> **Extracted text**
────────────────────

How To Properly Brush Your Teeth

by Alfredo Moore

Brushing your teeth is probably something you have been doing for as long as you can remember, and maybe your parents started brushing your teeth at age two or earlier. It is likely that both your parents and childhood dentist showed you how to brush, and you are confident that you are doing a great job. But surprisingly enough, you may be missing some vital information and skills that will ensure you are brushing well enough to prevent decay. 

What do you need?

You surely have a toothbrush and toothpaste at home, and maybe even dental floss. But is that enough to keep your teeth healthy? Follow these tips to maximize the effectiveness of your brushing "tools":

  1. Choose toothpaste with added fluoride to protect the strength and health of your teeth.
  2. Use a pleasant-tasting mouthwash to flush food particles from between the teeth before or after brushing. Mouthwash also helps combat bad breath and eliminate bad bacteria in your mouth.
  3. Buy a new toothbrush every three to four months to ensure that the bristles are fully effective. Also replace your toothbrush after any illness, because it will be full of harmful bacteria that could cause a secondary infection in your mouth or body.
  4. Choose a toothbrush with soft bristles, and one that is big enough to reach every part of your mouth, and buy mouthwash and dental floss as added teeth care "tools".

What Should You Do?

  1. Devote time to brushing your teeth at least twice a day, and for at least two minutes each time. Two minutes may feel like a long time when you are in a rush to get out the door in the morning, but that investment of time may prevent time and money spent later on dental treatment for caries and infections. Electric toothbrushes with two minute timers can make this self-care chore easier and more fun to complete.

────────────────────

> **Provided material**
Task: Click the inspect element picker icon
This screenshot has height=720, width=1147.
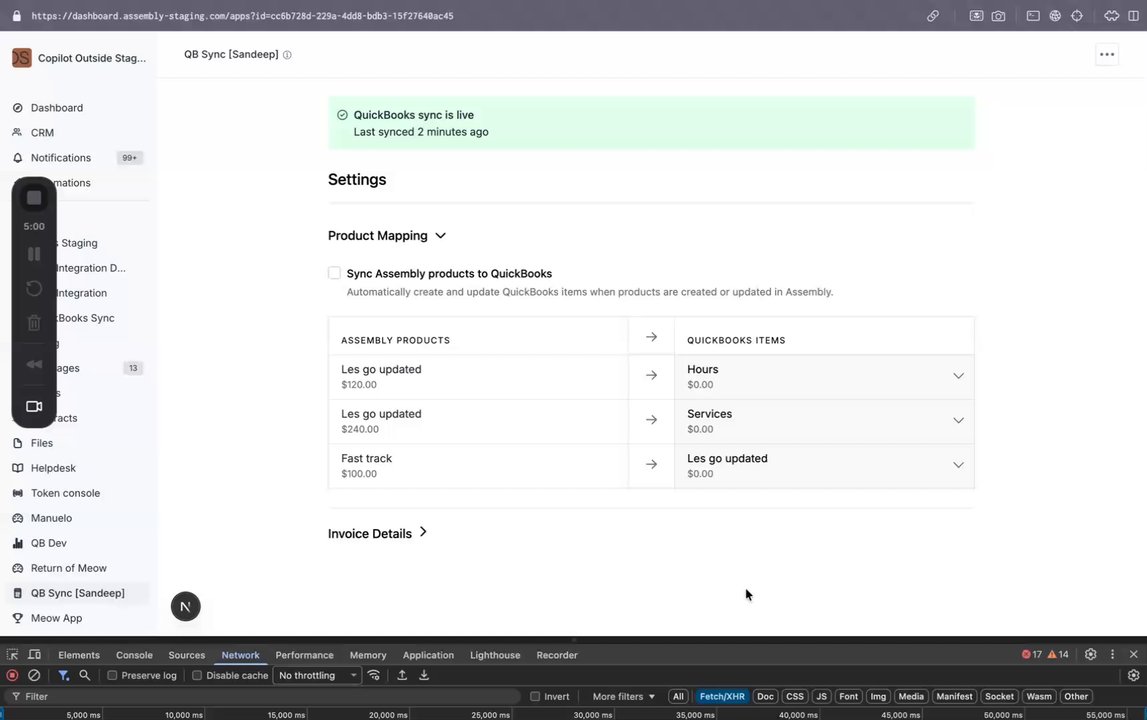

────────────────────

> **Your assignment**
Copy the tooth-brushing text from the words "1. Choose toothpaste" through "mouth or body.", and substitute "germs" for each "bacteria".

> **Result of this task**
1. Choose toothpaste with added fluoride to protect the strength and health of your teeth.
  2. Use a pleasant-tasting mouthwash to flush food particles from between the teeth before or after brushing. Mouthwash also helps combat bad breath and eliminate bad germs in your mouth.
  3. Buy a new toothbrush every three to four months to ensure that the bristles are fully effective. Also replace your toothbrush after any illness, because it will be full of harmful germs that could cause a secondary infection in your mouth or body.